4.2.3. Diagnosis Results and Comparisons

The proposed method was compared with the five typical transfer intelligent diagnosis methods introduced in Section 4.1.3. The comparison results of the experiments are shown in

Table 7. The fault identification results of the proposed method and typical method.

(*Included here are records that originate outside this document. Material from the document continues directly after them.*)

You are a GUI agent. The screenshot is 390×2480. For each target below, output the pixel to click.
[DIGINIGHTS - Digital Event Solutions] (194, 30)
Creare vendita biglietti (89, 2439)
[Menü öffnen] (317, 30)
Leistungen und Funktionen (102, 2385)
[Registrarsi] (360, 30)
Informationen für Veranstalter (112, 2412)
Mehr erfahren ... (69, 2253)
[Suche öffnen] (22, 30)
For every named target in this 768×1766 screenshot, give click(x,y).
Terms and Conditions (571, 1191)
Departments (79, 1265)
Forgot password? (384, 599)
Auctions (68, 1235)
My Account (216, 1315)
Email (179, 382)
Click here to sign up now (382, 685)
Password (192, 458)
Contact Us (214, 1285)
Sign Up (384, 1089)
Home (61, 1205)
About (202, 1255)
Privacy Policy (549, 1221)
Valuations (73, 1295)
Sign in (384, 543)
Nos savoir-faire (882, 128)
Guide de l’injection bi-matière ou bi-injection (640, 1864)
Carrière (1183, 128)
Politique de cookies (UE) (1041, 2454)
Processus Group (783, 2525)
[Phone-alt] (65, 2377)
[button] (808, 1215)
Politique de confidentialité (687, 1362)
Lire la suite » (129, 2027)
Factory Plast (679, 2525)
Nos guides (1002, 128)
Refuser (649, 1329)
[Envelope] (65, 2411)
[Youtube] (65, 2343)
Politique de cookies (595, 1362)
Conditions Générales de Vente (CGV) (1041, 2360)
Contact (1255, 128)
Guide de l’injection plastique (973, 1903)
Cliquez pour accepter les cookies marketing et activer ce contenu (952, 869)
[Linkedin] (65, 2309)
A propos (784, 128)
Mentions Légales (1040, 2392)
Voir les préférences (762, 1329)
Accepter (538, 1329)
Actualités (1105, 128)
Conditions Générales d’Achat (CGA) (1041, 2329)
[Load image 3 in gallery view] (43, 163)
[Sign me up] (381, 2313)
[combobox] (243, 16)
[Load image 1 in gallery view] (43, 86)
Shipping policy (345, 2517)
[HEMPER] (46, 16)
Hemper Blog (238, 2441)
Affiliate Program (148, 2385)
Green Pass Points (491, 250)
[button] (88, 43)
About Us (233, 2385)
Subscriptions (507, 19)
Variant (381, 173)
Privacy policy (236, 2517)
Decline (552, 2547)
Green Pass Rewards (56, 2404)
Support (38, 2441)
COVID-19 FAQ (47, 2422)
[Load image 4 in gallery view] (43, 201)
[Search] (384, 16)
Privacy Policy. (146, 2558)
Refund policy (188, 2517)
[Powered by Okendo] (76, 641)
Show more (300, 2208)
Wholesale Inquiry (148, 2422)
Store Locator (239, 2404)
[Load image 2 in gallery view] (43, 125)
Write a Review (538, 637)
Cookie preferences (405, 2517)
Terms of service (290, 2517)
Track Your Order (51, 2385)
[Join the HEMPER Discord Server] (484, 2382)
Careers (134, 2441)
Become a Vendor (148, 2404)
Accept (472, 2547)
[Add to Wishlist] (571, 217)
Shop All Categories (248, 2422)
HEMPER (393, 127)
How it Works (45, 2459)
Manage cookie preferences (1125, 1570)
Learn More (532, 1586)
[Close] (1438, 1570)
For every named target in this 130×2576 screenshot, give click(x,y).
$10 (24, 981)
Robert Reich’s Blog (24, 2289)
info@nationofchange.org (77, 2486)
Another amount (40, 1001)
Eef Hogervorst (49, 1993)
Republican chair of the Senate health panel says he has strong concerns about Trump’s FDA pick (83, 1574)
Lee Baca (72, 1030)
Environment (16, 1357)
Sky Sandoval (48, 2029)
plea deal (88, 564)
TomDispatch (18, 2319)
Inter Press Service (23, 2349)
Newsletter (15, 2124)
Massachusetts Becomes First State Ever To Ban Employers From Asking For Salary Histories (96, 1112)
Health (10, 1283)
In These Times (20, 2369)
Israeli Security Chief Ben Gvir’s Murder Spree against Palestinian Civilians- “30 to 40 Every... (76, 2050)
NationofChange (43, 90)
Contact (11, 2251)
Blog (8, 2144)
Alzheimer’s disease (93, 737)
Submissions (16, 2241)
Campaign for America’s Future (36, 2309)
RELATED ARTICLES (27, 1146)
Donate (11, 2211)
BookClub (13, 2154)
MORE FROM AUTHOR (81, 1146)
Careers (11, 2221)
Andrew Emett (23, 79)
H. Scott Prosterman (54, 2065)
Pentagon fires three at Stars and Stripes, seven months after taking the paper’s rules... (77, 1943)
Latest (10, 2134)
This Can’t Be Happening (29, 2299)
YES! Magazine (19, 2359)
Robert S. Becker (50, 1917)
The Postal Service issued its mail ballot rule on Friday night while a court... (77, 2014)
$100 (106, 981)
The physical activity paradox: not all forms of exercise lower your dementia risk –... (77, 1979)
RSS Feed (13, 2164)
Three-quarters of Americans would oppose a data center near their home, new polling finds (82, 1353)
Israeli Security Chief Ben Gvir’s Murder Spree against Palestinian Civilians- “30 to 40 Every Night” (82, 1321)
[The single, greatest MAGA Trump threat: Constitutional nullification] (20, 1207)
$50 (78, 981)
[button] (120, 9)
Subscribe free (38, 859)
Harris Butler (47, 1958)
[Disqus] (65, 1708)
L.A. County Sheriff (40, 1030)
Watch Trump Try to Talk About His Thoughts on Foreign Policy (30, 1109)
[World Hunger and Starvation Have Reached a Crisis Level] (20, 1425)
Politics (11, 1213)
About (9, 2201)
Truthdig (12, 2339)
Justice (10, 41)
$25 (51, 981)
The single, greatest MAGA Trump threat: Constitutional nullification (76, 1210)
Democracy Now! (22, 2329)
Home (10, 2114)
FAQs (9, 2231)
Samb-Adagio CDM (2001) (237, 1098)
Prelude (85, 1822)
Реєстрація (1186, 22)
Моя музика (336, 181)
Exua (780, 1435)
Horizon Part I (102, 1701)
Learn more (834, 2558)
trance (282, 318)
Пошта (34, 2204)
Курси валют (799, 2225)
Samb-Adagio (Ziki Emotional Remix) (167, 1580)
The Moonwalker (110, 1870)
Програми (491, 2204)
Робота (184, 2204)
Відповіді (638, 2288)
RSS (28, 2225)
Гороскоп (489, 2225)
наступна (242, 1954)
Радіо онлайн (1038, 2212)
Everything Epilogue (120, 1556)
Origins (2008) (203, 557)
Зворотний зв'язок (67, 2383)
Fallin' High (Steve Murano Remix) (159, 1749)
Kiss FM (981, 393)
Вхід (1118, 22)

Diagnosis Tasks	WEF-SVM	DDC	DANN	TADA	ADDA	Proposed MWTA
$\mathrm{E}\to \mathrm{F}$	32.22%	62.05%	82.85%	68.12%	52.82%	86.65%
$\mathrm{E}\to \mathrm{G}$	29.73%	51.73%	81.61%	70.92%	71.12%	88.14%
$\mathrm{F}\to \mathrm{E}$	40.12%	81.42%	84.95%	76.58%	66.78%	94.94%
$\mathrm{F}\to \mathrm{G}$	43.73%	85.82%	84.39%	83.28%	88.01%	88.70%
$\mathrm{G}\to \mathrm{E}$	52.83%	73.25%	81.22%	71.71%	70.96%	83.14%
$\mathrm{G}\to \mathrm{F}$	44.58%	43.45%	50.01%	46.61%	60.21%	72.01%
Average	40.54%	66.27%	77.50%	69.53%	68.31%	85.60%

. The results show that the average diagnosis result of the proposed MWTA can reach 85.60% and the diagnosis accuracy of the other five methods varies from 40.54% to 77.50%. Through comparative analysis, the diagnosis result of the proposed method is better than those of the other methods, which proves the effectiveness of the proposed method. Furthermore, the extracted features of each method were visualized by T-SNE, and the feature visualization results are shown in Figure 8. It can be seen that, compared with the other methods, the proposed method can effectively align the feature distributions of the source and target domains, and the features of different health states were distinguished well. Therefore, the proposed method can improve the identification accuracy of cross-domain fault diagnosis under different bearings by considering the multi-mode data structure and the local non-transferable characteristics of the samples.

5. Conclusions

In order to consider the characteristics of the bearing multi-modal structure and the transferability of the sample local regions, a multi-domain weighted transfer adversarial network was proposed for the cross-domain intelligent fault diagnosis of bearings. The proposed method considers the multi-mode structure of the bearing dataset by designing a multi-domain adversarial module and solves the problem that different regions of the bearing signals have different transferability by designing an attention weighted module. Through two fault diagnosis cases, it was illustrated that the proposed method can effectively reduce the difference of the probability distribution between the source domain and target domain datasets, thereby improving the cross-domain fault diagnosis accuracy. In addition, it can be seen from Table 3 and Table 7 that, for the first case, the accuracy of cross-domain fault diagnosis increased by 7.10% on average, and for the second case, the accuracy of cross-domain fault diagnosis increased by 21.17%, indicating that this method can significantly improve the accuracy of cross-domain fault diagnosis.